# [Assignment]
From the line containing "Viewport: 1365px width, 722px height." down to the line containing "Task: Click the bell icon next to 受信箱" in the records below, reproduce every line exactly, ends included, and omit all others.

# [Source information]
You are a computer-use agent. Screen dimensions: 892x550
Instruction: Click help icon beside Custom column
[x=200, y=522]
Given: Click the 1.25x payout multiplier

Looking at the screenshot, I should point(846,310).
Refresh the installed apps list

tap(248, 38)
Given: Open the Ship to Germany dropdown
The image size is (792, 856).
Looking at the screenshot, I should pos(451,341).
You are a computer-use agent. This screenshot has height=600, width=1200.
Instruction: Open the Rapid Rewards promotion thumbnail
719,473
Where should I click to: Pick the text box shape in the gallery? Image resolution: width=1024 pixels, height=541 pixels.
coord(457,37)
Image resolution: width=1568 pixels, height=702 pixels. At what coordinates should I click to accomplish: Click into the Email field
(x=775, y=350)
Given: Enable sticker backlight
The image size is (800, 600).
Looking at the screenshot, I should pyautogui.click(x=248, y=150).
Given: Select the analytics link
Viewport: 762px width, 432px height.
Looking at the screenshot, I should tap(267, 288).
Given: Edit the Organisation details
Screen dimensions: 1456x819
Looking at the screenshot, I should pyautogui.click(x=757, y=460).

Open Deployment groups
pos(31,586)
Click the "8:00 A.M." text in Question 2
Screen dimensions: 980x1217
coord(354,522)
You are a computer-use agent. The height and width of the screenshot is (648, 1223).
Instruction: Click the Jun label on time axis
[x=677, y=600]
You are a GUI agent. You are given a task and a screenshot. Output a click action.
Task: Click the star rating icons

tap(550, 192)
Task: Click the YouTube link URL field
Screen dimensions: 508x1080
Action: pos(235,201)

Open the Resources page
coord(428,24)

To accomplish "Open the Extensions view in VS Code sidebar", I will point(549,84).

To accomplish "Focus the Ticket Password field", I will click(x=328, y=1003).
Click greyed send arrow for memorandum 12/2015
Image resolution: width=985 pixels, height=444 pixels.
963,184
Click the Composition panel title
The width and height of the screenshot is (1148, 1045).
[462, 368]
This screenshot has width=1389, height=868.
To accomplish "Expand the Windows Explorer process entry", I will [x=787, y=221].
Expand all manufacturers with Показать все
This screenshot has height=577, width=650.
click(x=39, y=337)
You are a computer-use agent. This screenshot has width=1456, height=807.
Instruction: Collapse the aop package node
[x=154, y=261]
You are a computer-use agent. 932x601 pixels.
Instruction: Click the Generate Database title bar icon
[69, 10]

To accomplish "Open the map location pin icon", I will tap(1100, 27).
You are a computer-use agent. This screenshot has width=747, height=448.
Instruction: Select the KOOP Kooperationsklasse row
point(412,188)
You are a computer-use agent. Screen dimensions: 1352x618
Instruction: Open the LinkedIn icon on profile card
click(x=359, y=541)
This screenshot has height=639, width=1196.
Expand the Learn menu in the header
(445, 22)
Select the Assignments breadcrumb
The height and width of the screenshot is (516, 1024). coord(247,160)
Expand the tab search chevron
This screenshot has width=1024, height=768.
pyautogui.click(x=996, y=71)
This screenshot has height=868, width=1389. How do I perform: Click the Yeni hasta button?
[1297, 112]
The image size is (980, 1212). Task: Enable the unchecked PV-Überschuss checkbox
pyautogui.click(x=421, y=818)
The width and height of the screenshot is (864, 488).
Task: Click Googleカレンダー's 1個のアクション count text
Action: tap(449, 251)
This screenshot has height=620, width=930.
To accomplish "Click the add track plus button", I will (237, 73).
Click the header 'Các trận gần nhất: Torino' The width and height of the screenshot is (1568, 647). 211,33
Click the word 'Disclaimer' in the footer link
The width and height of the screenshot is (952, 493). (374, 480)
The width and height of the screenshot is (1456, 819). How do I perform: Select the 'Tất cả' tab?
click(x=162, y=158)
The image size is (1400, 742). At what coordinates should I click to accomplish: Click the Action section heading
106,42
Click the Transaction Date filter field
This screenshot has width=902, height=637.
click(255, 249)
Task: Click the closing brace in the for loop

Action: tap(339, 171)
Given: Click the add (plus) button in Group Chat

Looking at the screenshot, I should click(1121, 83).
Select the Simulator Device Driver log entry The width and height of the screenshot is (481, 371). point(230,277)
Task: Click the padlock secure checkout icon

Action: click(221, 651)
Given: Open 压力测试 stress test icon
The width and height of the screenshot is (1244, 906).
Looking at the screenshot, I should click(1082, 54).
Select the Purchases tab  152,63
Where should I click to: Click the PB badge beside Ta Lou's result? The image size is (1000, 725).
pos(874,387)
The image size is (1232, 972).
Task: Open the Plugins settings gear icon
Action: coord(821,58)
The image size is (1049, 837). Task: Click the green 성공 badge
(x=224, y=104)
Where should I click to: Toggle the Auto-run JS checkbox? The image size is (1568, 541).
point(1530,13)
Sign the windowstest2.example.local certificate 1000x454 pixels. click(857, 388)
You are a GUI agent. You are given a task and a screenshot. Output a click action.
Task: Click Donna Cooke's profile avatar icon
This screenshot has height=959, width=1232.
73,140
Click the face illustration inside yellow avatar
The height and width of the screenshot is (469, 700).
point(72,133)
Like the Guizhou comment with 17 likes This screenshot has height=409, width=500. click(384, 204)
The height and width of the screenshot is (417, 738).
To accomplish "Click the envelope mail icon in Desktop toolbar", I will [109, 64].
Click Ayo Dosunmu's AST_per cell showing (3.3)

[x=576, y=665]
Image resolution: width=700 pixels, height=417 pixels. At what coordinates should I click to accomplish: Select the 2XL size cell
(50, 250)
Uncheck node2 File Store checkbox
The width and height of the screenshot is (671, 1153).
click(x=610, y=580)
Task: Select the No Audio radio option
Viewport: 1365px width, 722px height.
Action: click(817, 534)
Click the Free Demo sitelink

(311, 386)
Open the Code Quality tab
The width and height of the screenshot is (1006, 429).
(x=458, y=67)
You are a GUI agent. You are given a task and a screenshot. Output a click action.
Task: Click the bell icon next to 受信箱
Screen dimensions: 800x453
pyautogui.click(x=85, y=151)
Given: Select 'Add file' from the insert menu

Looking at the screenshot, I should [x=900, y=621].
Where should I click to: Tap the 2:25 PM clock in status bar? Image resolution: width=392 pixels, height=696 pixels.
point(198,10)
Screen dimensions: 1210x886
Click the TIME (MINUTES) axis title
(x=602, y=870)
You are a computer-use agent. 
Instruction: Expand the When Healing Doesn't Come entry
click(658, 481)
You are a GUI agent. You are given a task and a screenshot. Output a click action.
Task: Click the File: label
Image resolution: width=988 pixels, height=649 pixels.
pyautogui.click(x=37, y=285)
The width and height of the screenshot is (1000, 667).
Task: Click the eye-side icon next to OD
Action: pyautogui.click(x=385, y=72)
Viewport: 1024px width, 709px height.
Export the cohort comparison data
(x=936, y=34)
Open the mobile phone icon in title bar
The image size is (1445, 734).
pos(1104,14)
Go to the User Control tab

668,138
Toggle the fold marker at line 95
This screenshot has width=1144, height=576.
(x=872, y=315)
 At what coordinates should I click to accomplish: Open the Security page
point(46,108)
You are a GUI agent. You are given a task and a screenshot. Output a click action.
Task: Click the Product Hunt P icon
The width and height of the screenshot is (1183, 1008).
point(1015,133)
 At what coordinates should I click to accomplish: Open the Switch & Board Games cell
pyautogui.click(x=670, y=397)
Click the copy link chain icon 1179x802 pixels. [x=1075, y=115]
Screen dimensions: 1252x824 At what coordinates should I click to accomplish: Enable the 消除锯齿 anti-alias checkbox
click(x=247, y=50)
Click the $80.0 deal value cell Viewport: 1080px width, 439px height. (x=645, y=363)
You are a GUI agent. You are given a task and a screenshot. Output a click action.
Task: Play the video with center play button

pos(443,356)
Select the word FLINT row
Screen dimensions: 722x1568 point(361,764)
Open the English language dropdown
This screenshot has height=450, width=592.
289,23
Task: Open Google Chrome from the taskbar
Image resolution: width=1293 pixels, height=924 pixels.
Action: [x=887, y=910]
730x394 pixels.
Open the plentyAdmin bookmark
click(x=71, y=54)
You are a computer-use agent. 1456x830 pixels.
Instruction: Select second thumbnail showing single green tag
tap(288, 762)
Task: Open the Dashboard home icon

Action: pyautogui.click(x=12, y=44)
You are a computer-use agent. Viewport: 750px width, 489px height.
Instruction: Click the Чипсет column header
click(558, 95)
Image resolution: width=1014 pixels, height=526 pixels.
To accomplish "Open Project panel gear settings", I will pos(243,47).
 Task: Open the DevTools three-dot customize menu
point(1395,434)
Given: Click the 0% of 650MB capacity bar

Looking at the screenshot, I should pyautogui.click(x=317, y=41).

# [Solution to this exercise]
Viewport: 1365px width, 722px height.
Action: click(817, 534)
Click the Free Demo sitelink

(311, 386)
Open the Code Quality tab
The width and height of the screenshot is (1006, 429).
(x=458, y=67)
You are a GUI agent. You are given a task and a screenshot. Output a click action.
Task: Click the bell icon next to 受信箱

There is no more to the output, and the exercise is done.